Daya tarik film-film India di kalangan penduduk dunia Islam juga mengagumkan –terutama di Pakistan -dan Indonesia. Padahal dalam sejarahnya India punya masalah Hindu-Islam yang menyebabkan dua anak benua memisahkan diri –India dan Pakistan- pada tahun 1947. Yang menakjubkan, sesungguhnya film-film India ditujukan untuk menghibur masyarakatnya yang mayoritas Hindu. Dan menariknya, ibu negara Pakistan ternyata juga penggemar film-film Hindi. Ada kebijaksanaan yang terkandung dalam eksistensi Bollywood.
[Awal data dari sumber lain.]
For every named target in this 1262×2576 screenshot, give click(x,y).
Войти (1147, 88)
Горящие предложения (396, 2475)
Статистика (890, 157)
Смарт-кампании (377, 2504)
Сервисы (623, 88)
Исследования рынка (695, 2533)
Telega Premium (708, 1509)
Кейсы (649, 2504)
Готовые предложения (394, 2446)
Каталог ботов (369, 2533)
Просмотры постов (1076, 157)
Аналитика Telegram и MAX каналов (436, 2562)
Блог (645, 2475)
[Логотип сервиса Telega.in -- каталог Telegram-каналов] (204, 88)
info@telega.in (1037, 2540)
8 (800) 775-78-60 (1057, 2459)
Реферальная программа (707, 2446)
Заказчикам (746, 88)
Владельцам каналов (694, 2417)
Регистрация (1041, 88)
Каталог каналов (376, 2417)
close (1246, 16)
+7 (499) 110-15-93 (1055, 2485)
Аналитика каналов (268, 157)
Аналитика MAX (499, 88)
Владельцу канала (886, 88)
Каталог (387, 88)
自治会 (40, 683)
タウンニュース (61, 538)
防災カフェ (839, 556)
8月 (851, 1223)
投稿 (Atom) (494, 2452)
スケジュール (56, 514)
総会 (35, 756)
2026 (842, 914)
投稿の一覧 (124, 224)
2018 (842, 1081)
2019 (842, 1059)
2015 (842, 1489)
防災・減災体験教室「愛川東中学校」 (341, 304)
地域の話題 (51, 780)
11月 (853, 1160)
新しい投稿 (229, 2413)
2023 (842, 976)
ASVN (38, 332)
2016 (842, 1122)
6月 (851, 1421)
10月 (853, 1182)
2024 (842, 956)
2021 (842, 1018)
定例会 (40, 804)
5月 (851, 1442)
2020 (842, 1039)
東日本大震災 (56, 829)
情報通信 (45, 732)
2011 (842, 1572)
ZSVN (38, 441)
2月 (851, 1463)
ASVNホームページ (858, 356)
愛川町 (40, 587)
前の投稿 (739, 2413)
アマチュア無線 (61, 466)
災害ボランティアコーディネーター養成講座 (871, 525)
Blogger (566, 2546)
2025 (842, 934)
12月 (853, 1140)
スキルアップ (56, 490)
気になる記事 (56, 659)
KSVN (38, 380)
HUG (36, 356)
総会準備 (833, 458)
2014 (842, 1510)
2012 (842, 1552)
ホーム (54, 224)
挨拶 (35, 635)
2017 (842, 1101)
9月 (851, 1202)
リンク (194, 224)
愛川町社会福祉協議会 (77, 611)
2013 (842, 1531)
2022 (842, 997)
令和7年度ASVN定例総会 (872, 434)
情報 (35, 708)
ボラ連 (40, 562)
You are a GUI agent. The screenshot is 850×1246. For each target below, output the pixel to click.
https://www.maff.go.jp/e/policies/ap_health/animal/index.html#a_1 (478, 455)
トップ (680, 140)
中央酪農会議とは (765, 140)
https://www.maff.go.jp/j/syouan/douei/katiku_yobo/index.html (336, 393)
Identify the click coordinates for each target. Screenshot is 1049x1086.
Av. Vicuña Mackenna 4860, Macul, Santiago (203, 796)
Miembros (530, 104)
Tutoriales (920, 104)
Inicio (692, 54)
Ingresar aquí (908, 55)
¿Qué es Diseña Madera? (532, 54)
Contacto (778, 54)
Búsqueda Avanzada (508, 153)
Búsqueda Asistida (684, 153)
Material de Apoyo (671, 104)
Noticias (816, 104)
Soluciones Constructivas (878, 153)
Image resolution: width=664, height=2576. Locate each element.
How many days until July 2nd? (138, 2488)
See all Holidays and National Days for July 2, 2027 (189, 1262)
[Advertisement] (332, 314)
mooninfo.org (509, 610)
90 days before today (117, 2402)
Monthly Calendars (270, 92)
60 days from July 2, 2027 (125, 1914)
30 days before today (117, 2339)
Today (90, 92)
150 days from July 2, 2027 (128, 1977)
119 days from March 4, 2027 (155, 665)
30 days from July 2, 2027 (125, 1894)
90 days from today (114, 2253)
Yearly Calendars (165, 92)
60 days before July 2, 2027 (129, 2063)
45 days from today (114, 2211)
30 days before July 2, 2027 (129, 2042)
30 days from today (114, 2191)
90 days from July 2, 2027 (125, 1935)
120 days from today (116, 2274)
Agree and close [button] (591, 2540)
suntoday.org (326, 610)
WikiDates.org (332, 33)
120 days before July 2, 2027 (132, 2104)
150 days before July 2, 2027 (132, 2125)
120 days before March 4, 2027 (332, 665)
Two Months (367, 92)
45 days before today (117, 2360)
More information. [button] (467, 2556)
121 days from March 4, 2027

Salah satu kekuatan Bollywood adalah kemampuannya dalam mengatasi perbedaan Hindu-Muslim. Produser dan aktor-aktor terdepannya datang dari kalangan Hindu dan Muslim dan mereka dapat bekerjasama dengan baik. Mereka memproduksi film yang menggugah imajinasi Hindu dan Muslim, Taaj Mahal dan Joda Akbar misalnya. Ini bertentangan dengan kenyataan di Hollywood dimana mereka gagal menjembatani dunia Kristen-Muslim, dan sedihnya justru memperkuat prasangka komunitas Kristen terhadap Muslim dan bukan mengikisnya, yang kemudian sangat merugikan citra Islam di dunia internasional.
India hari ini adalah pusat studi dan pengembangan teknologi informasi di dunia. pakar-pakar IT yang brilian berkumpul di India dan menciptakan produk-produk teknologi informasi yang mensuplai kebutuhan global akan teknologi informasi. Bangalore dan sekitarnya adalah ibukota teknologi informasi dunia. Mimpi India adalah menjadi pusat teknologi informasi dunia. Mimpi ini agaknya direalisasikan India dengan sangat serius. Dengan penguasaannya terhadap informasi dan teknologi informasi, peradaban India mulai beranjak naik.[6]
***
India dan Korea Selatan adalah dua contoh ideal bagaimana penguasaan terhadap informasi dan teknologi informasi dapat memicu kebangkitan peradaban. Korea Selatan dan India memiliki sejarah yang sama-sama gelap, korban kolonialisme yang miskin dan tertindas. Tapi dengan kesadaran dan semangat baja keduanya bangkit memimpin kebangkitan peradaban di Asia. India dan Korea Selatan adalah contoh yang harus dipahami sebagai pelajaran berharga oleh dunia Islam, bagaiamana mendayagunakan informasi dan teknologi informasi untuk menunjang kebangkitan peradaban Islam. karena siapa yang menguasai informasi, dia menguasai dunia. Adagium ini telah terbukti kebenarannya selama berabad-abad.
Wallahua’lam Bissawwab. 
*Disampaikan dalam Diskusi Akhir Tahun HMJ-Tikom Unissula dengan tema "Peran Teknologi Informasi untuk Kebangkitan Peradaban Islam. Kamis, 05 Juli 2012 di Taman Baca Perpustakaan Pusat Unissula.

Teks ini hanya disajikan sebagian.